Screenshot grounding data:
>>>>

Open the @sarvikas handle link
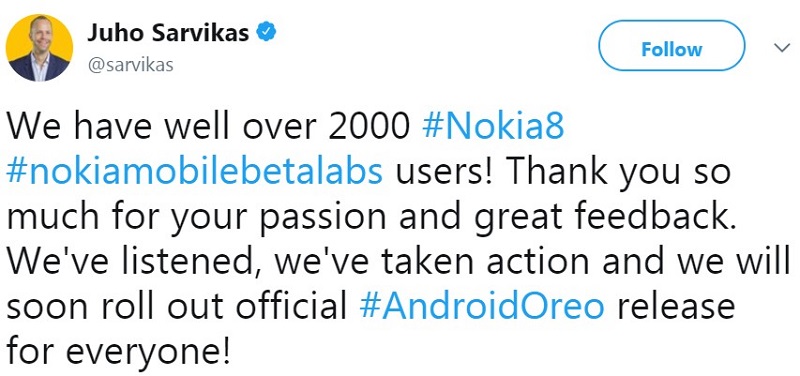Image resolution: width=800 pixels, height=376 pixels. coord(131,65)
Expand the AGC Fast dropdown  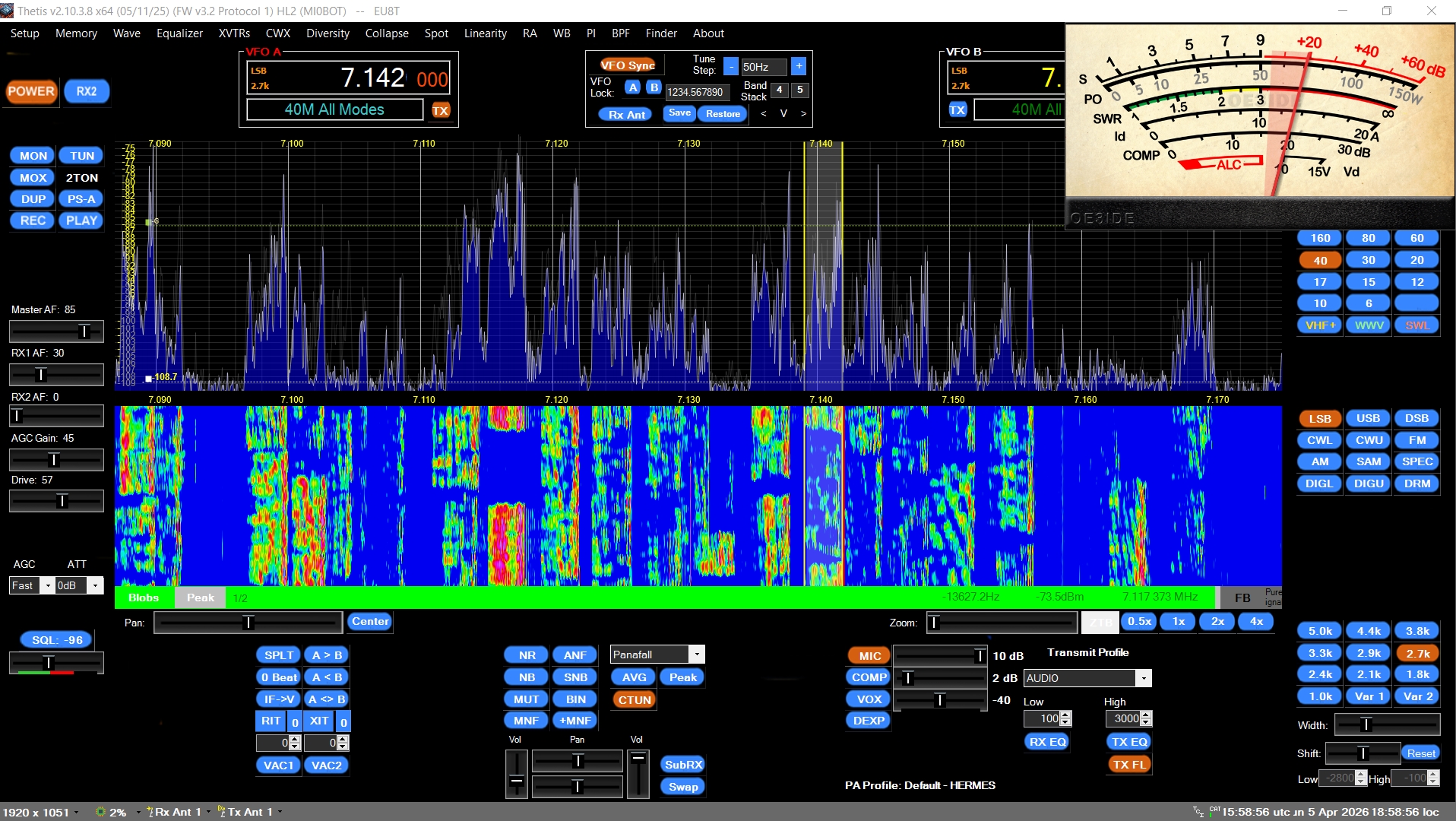click(x=47, y=585)
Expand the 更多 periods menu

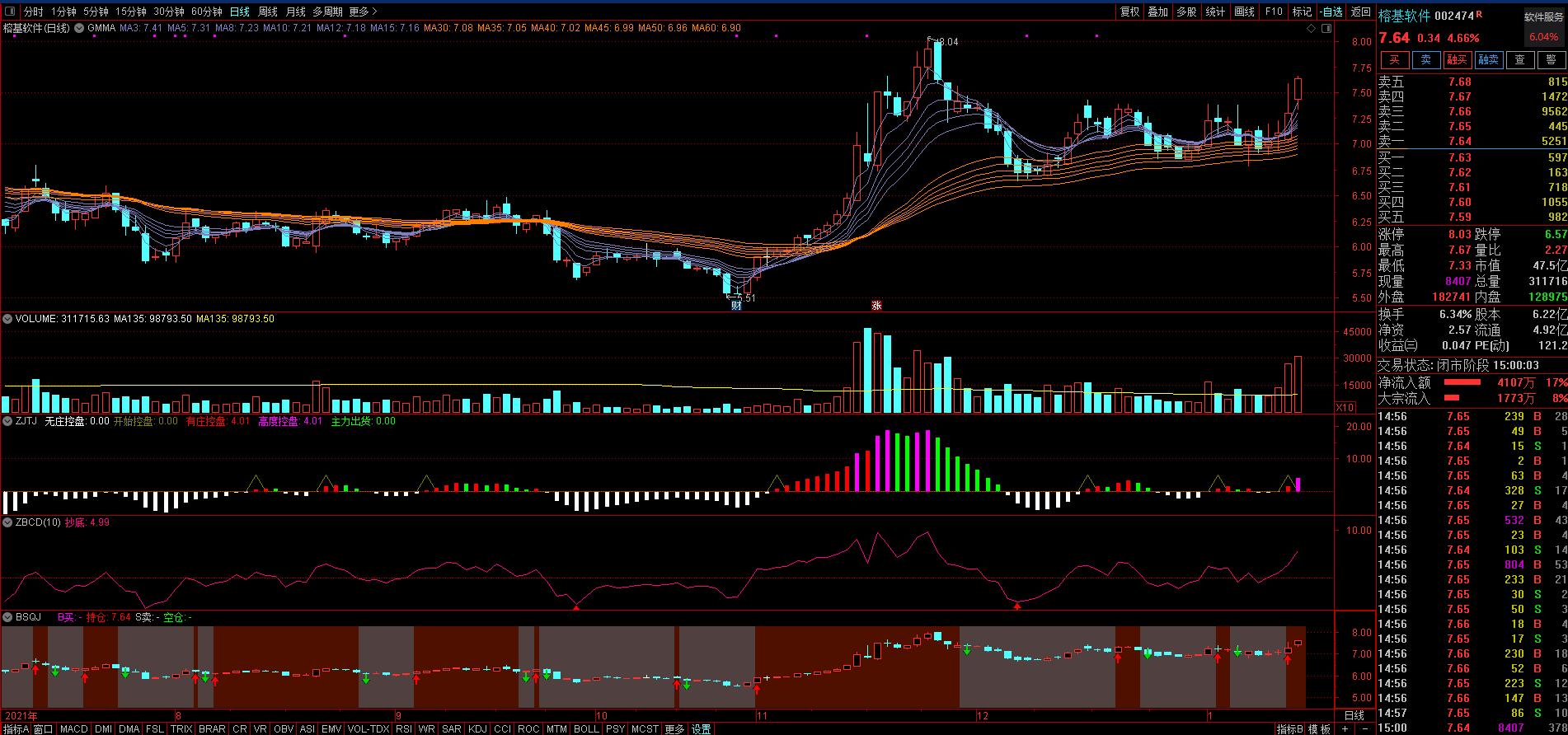(363, 12)
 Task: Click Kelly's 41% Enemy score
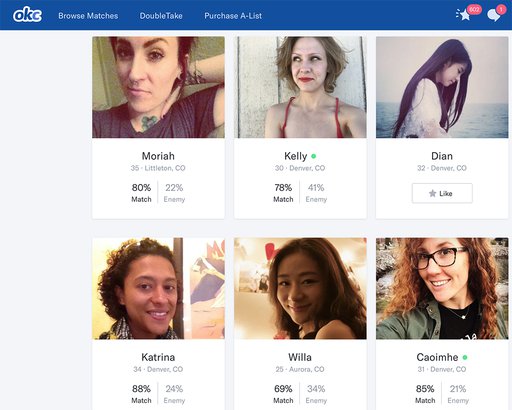(316, 193)
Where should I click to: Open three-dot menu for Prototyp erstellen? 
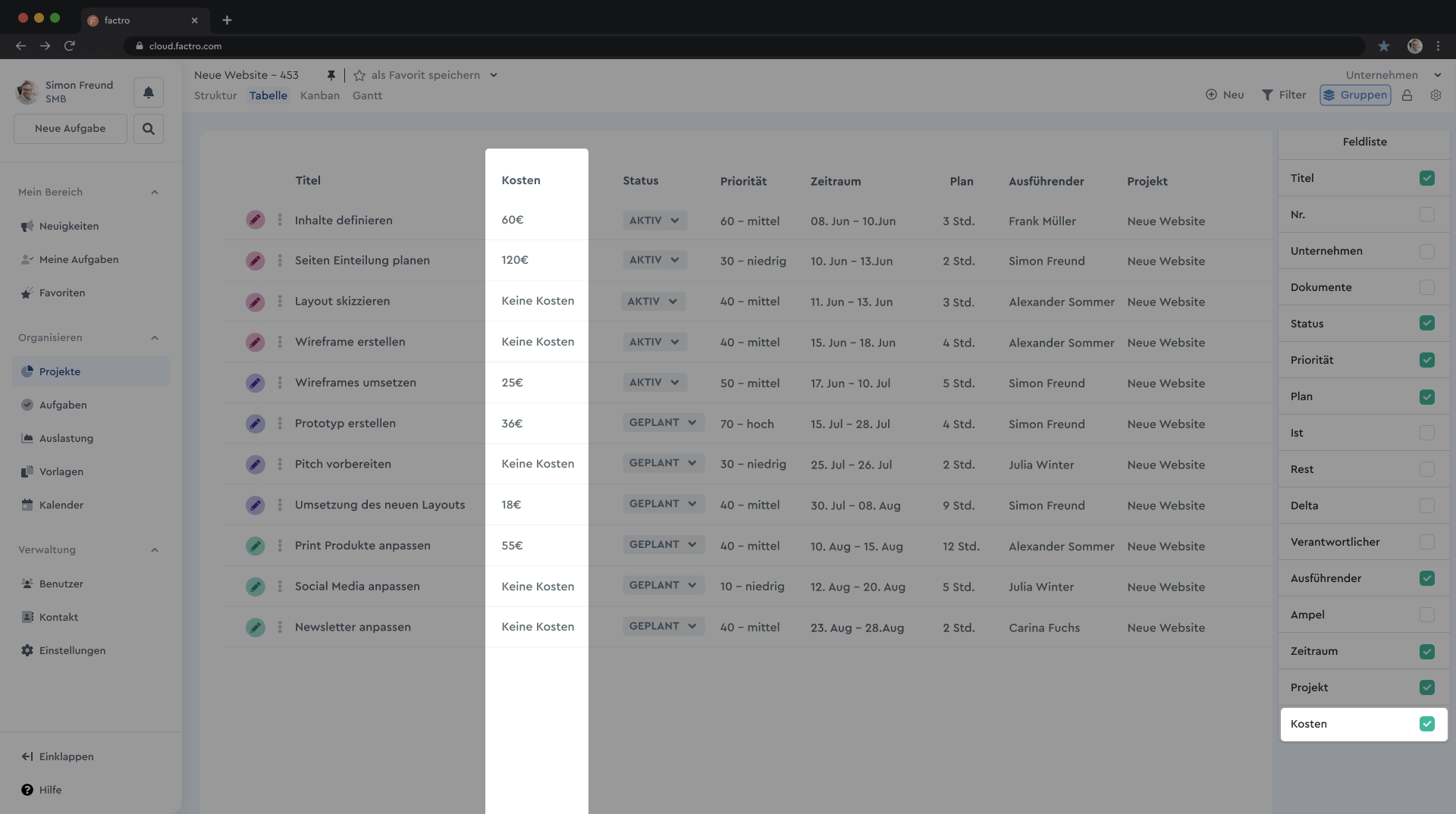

<<<<

▶ EXERCISE GOAL
Leave every picture out and retype exactly the lines of the records above from the one holding "Expand the 更多 periods menu" through the last, both ends included and nothing besides.

▶ RESULT OF THIS EXERCISE
Expand the 更多 periods menu

(363, 12)
 Task: Click Kelly's 41% Enemy score
(316, 193)
Where should I click to: Open three-dot menu for Prototyp erstellen? 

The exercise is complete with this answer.